**WHAT NEEDS TO BE DONE**
Extract, word for word, each line from the line holding "Click the Pinterest logo" through the end of the records. Omit every picture.
######
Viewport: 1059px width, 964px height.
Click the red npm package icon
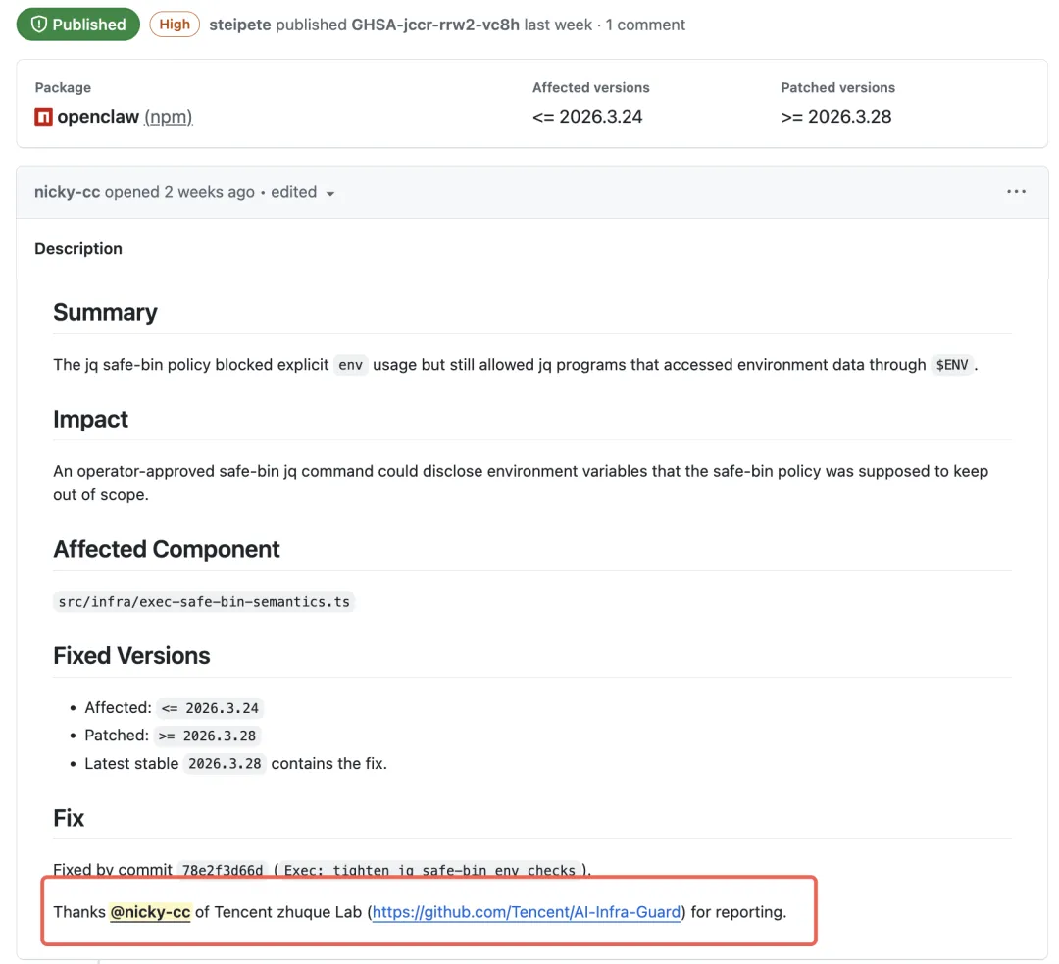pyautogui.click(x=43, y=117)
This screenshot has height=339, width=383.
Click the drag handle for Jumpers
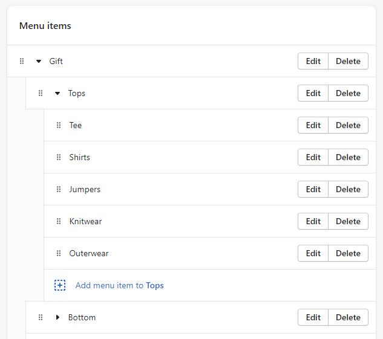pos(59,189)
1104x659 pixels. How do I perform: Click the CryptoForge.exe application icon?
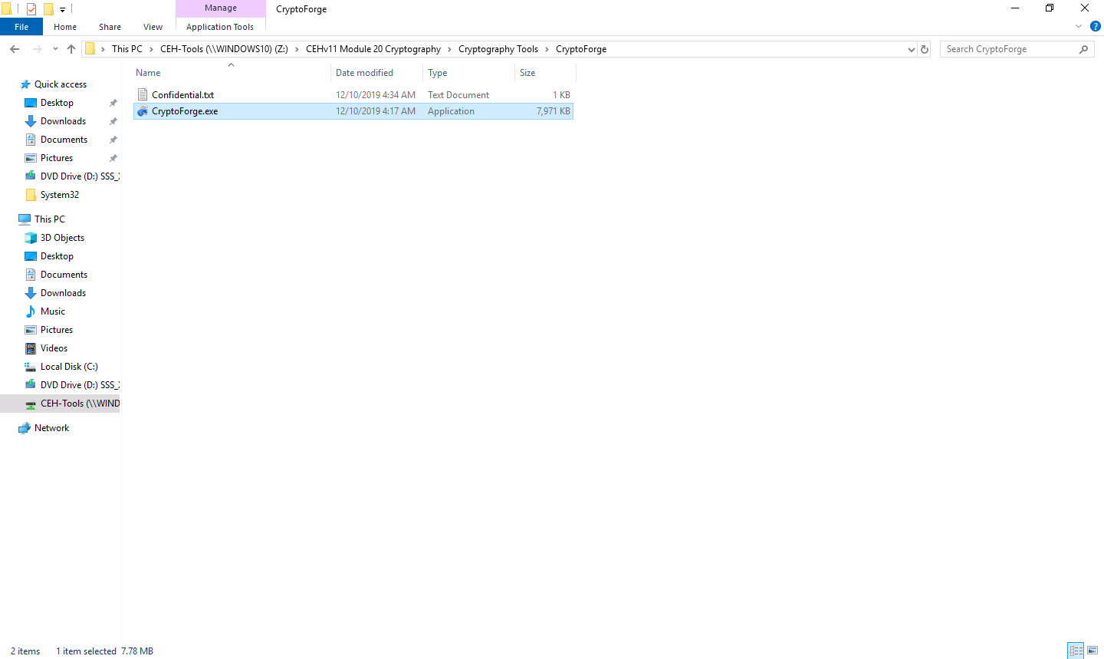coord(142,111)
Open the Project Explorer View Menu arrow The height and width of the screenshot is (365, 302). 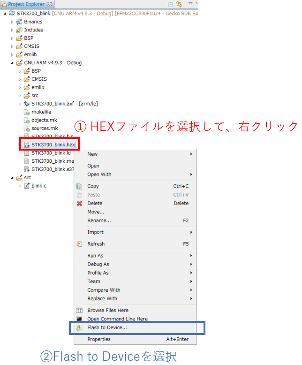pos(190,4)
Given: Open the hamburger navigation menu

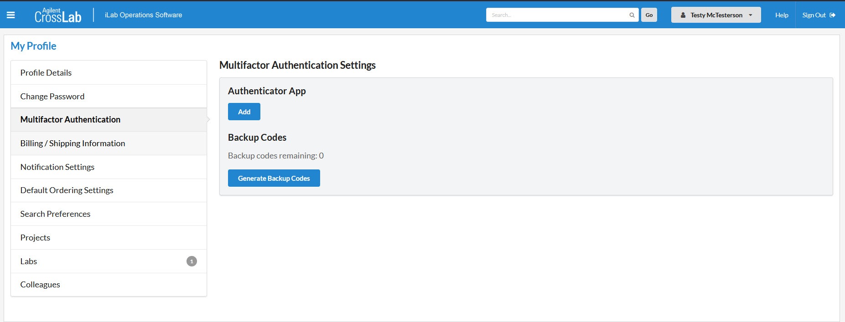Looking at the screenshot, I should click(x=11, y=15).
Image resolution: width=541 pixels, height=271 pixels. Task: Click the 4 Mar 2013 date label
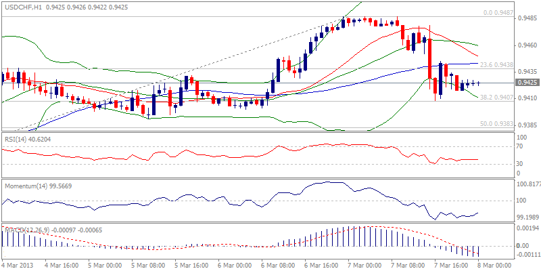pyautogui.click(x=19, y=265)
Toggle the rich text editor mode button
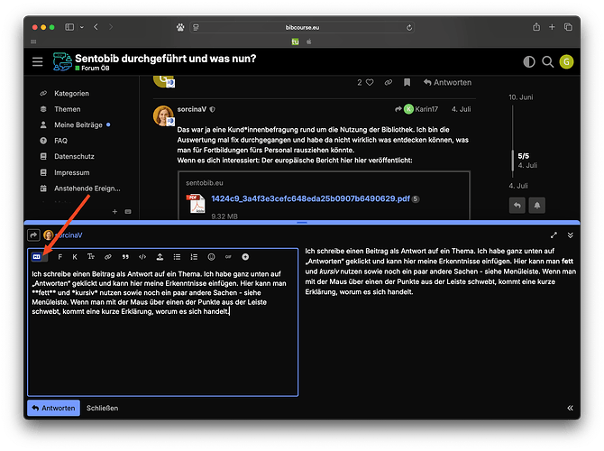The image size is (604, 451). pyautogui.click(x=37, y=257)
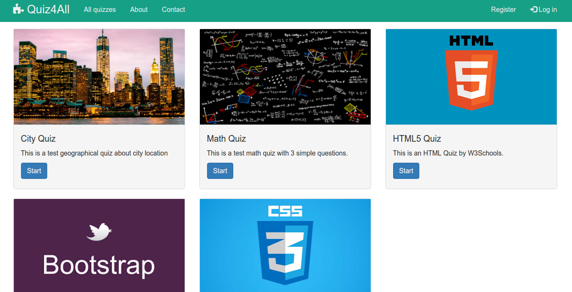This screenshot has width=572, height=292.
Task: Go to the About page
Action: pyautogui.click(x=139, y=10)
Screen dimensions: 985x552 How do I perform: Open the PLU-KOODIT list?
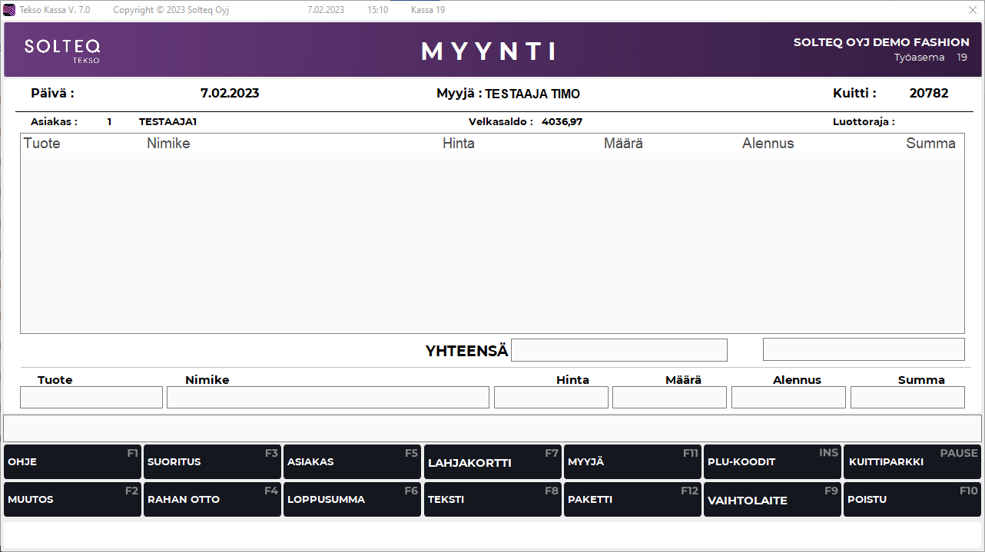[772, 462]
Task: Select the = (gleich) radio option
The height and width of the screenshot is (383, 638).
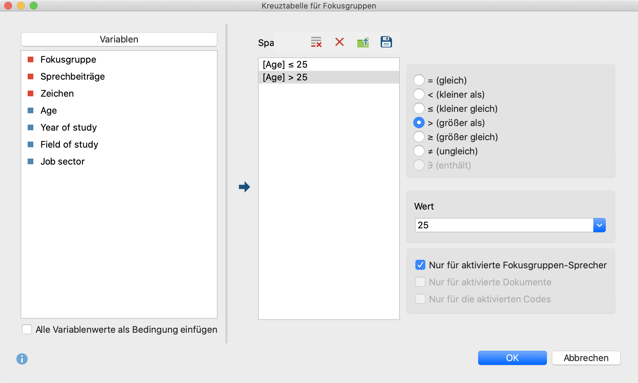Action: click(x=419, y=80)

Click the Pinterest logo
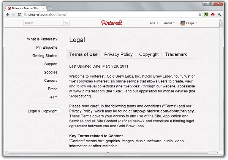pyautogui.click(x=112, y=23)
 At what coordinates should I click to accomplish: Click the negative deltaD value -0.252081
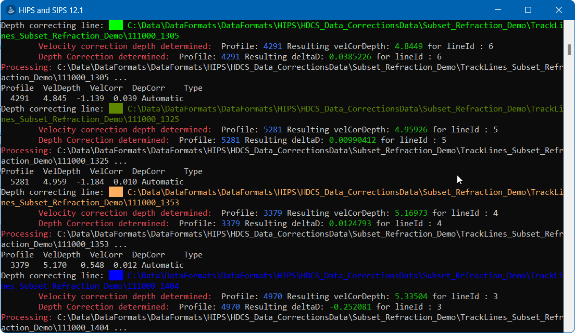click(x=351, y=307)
######
**SOLUTION FOR THIS TASK**
Click the Pinterest logo
pyautogui.click(x=112, y=23)
 At what coordinates should I click to accomplish: Click the negative deltaD value -0.252081
click(x=351, y=307)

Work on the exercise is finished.